Prosecution demands were reflected in the verdict and following sentence. Defence lawyers, on the other hand, had requested of the court that their client be acquitted under the argument that evidence failed to show beyond doubt that Furchner definitely had knowledge of the systematic killings at the camp; proof of intent as required for criminal liability was never presented.

In a statement, the accused stated she regretted what had happened, that she had been at Stutthof at the time. It was, noted Judge Dominik Gross "simply beyond all imagination" that Furchner failed to notice the killings at Stutthof. She could, he said, view from her office window the collection point where new prisoners waited following arrival. The crematorium was in constant use in the fall of 1944, smoke spiralling across the camp.

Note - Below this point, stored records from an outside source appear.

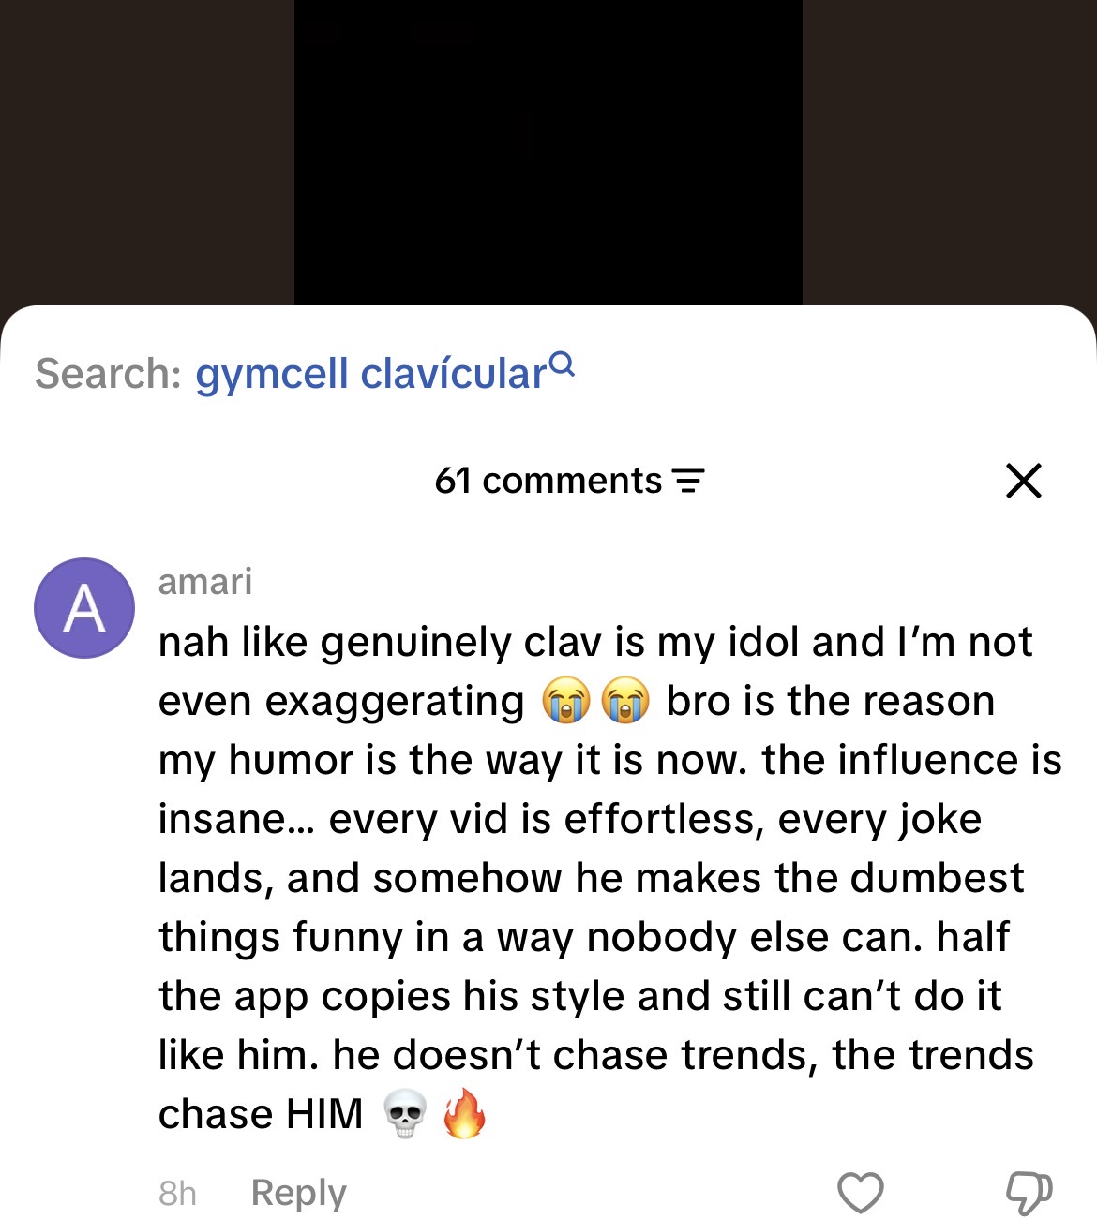Reply to amari's comment
Image resolution: width=1097 pixels, height=1219 pixels.
point(299,1193)
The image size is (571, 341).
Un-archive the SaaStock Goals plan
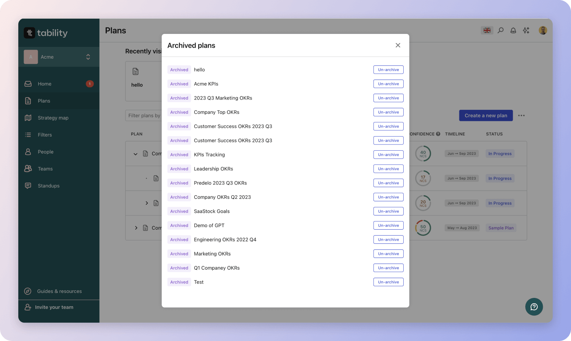388,211
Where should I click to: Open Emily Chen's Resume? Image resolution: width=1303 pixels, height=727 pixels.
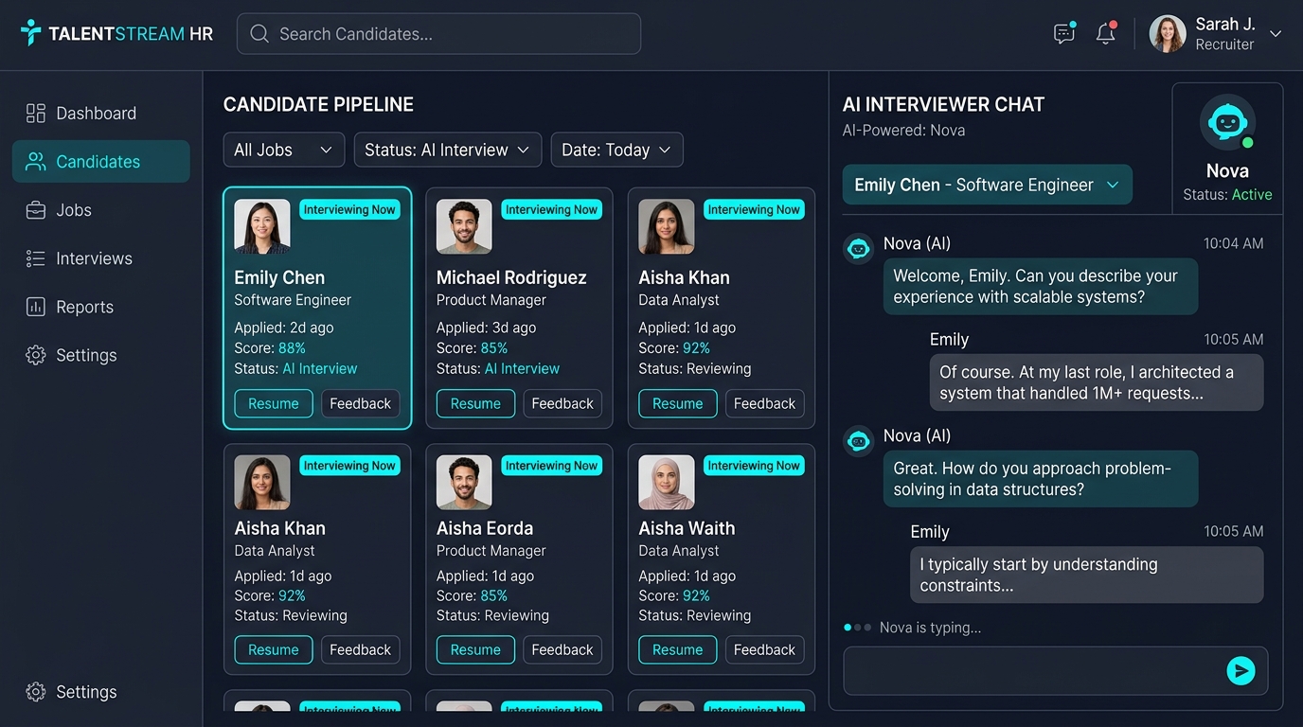click(274, 403)
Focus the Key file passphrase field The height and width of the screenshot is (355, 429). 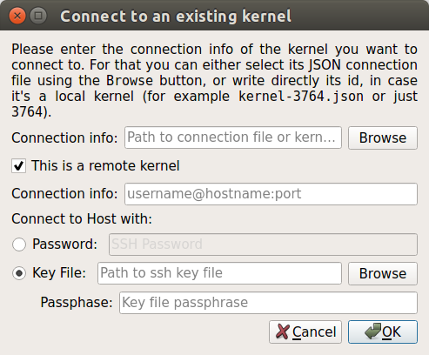[268, 303]
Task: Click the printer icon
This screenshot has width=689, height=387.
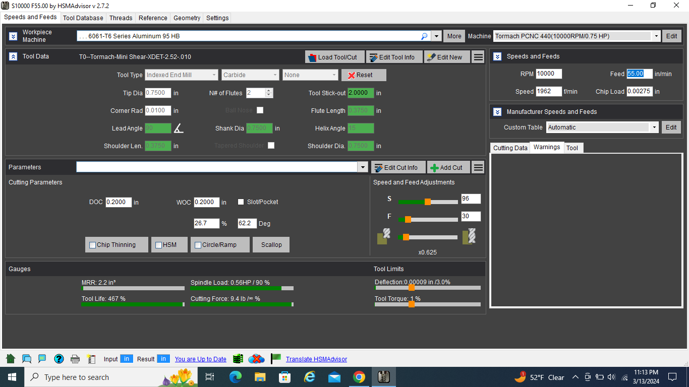Action: click(x=75, y=359)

Because the accused had been 18 and 19 years old at the time of the mass executions, she was tried in juvenile court. Judge Gross further stated that she could have, at any time, resigned from her position, to refuse to be part of the machinery of mass death. In September 2021, there was an attempt by Furchner to become a fugitive and hide somewhere rather than attend the trial, but she was foiled when police picked her up and placed her in detention for several days.

Irmgard Furchner, 97, has been convicted as an accessory to 11,412 murders at the Stutthof concentration camp, where she worked as a stenographer for an SS commander.